Additionally, the Commission is authorized to make a recommendation to the Governor that a prosecutor be removed from office for cause–including misconduct as evidenced by departure from obligations under appropriate statute, case law and/or New York Rules of Professional Conduct–and must report annually to the Governor, Legislature and Chief Judge with respect to proceedings in which there has been a final determination.

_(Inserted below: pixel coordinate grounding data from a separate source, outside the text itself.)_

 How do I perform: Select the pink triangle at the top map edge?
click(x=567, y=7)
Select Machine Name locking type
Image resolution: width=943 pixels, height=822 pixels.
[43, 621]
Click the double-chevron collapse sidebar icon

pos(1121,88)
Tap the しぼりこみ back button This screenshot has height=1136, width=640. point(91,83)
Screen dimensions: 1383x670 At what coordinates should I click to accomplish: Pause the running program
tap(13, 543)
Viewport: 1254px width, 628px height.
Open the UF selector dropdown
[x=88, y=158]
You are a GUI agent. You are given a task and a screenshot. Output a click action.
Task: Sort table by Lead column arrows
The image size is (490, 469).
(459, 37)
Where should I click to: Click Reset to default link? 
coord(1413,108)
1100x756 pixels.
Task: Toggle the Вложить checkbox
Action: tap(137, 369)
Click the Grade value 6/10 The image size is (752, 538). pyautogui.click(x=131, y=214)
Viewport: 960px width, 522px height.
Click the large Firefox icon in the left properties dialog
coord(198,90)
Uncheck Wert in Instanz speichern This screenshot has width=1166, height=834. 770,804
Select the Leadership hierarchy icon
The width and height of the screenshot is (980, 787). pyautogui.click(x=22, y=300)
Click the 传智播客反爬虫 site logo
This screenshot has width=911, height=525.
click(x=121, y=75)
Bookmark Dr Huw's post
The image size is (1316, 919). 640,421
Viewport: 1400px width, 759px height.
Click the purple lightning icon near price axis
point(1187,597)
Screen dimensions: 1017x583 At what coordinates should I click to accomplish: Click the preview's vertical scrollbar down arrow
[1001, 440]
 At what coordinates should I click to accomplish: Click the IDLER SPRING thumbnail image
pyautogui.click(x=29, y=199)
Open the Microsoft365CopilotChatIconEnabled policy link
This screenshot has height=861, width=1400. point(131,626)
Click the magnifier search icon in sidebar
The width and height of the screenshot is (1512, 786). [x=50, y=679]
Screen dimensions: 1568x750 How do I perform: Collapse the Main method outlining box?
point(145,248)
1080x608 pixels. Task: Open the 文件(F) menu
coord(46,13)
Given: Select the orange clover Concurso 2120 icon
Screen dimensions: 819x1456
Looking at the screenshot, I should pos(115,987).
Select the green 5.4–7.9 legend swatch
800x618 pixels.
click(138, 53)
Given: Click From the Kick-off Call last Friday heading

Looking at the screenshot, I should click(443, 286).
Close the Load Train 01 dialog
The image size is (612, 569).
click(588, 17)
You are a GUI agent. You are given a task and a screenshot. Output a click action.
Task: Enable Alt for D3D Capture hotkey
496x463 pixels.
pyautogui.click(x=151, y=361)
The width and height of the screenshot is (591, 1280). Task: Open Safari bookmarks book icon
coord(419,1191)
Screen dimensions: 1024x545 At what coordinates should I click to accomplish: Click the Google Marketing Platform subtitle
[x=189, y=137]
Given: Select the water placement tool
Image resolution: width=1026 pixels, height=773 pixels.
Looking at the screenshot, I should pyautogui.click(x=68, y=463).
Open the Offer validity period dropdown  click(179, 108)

The fact-finding group is made up of 11 non-salaried members, four appointed by the Governor, two by the State Senate leaders, two by the State Assembly leaders and three by the Chief Judge. Of the Chief Judge’s appointees, two must be retired judges, one with significant experience providing public defense services and the other with significant prosecutorial experience; the Chief Judge’s third appointee must be a fulltime law professor or dean with significant experience in criminal law. The other Commission appointees must include public defense attorneys, defense attorneys and active, former or retired prosecutors. Judge Obus began his legal career as a staff attorney for the Legal Aid Society of Nassau County, rising through the ranks to become Appeals Bureau Chief. He was first appointed to the New York City Criminal Court in 1986 and was designated an Acting Supreme Court Justice in 1993. From 2009 through 2017, he served as Administrative Judge for the New York State Supreme Court’s Criminal Term in New York County. Judge Obus retired from the bench in 2020. He is a member of the New York State Committee on Jury Instructions.
Following law school, Judge Eng became the State’s first Asian-American assistant district attorney, serving from 1973 to 1980 in the Homicide Bureau of the Queens County District Attorney’s Office. He subsequently worked as Deputy Inspector General, and later Inspector General, for the New York City Department of Correction. He was appointed to the New York City Criminal Court in 1983 and was the first Asian American to sit on the New York State bench. He was later designated an Acting Supreme Court Justice, and in 1990 was elected and re-elected to the New York State Supreme Court bench. He served as Administrative Judge of the Queens County Supreme Court’s Criminal Term from 2007 until his elevation in 2008 to the Appellate Division, Second Department, to which he was named Presiding Justice in 2012. He retired from the bench in 2018 and is currently of counsel to Meyer, Suozzi, English & Klein, P.C. and a member of the Litigation Department, including the Appellate Practice and Criminal Defense groups. He serves on the New York State Judicial Institute on Professionalism in the Law.
Professor Simons joined the St. John’s University faculty in 1998 and was appointed Dean of the School of Law in 2009. He teaches courses in criminal law and evidence, has been a frequent lecturer to the bench and bar on both topics, was selected by the St. John’s University law students as Professor of the Year in 2000 and 2011, and is actively involved in the University’s efforts to promote diversity in the legal profession. His scholarship has focused on sentencing, prosecutorial decision-making, and punishment theory. He began his law career clerking for the Hon. Louis F. Oberdorfer of the U.S. District Court for the District of Columbia, later working as a staff attorney for the Washington Post, an associate at Stillman, Friedman & Shaw, where he practiced criminal defense law, and an Assistant U.S. Attorney in the Southern District of New York. He is a past member of the New York City Mayor’s Advisory Committee on the Judiciary.
“We are most fortunate to have three such accomplished and well-regarded candidates as Judge Obus, Judge Eng and Dean Simons to take on this important assignment. They bring vast legal knowledge and experience–along with unassailable integrity and a steadfast commitment to the fair administration of justice–to the newly established Commission on Prosecutorial Conduct. I am thankful to each of them for sharing their time and talents in carrying out the Commission’s duties,” said Chief Judge DiFiore.